シマの遠吠えが新生しました。 でも内容は変わらず、素人オーディオ感、SFやアクション映画の感想を軽いフレーズで書き込みます。

石川さゆりの新録音

 石川さゆりの解説をするつもりはない。彼女の「津軽海峡冬景色」は、オイラが唯一持っている演歌のレコードであり、当然ながら懐メロCDを収集し始めてからは彼女の全集を手に入れている。

 人気の演歌歌手は毎年のように全集を出す(笑)ので、一枚あれば十分である。どうせ2~3曲ぐらいしか聴かないのだ。ちなみに、「天城越え」は数ある試聴曲の一つとなっている。さて、彼女が日本コロムビアからポニーキャニオンへ移籍したとき、人気曲の再録音をしていたようだ。同じような全集を買おうとは思わないので気がつかなかった。1995年発売の「石川さゆり特選集」で、津軽海峡冬景色と天城越えが新録音されている。対して、所有している2004年発売の「石川さゆりベスト&ベスト」では、初期録音の方が収録されていて面白い。そういえば以前、大橋純子の再販CDを話題にしたことがあった。
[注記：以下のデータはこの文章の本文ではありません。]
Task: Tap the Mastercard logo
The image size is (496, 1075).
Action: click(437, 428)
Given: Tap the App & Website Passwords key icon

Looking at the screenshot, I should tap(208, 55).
(2019-4-1 大橋純子 参照)あれはもう、完全にアコースティックバージョンといっていいほどの違いがあったが、今回はどうだろうか。

 これまた段違いだ。大橋純子のように曲調を変えているわけではなく、オリジナルの風情を基本的に変えてはいない。しかし、声は奥行とエコーを重視して滑らかな質感へ変貌している。演奏はさらにオフぎみで、もどかしいほどだ。おそらくこれが今のスタンダードなのだろうが、オイラは気に入らない。初期盤の方が荒くてシンプルであるが、力と情感が迫ってくる。新録音は作為的な加工が強く感じられ、彼女の微細なニュアンスが均されているようで残念だ。

 演歌を楽しむファンがこんな改変を望んだとは思えない。石川さゆりの代表曲は、日本コロムビア時代の音で聴くことをお勧めする。

再録音された1995年は、DACもハイビットやハイサンプリングによる高音質化が始まった頃で、音は「広く細かく刺激無く」が良しとされた時代だった気がする。この録音にもそんな傾向が伺えるようだ。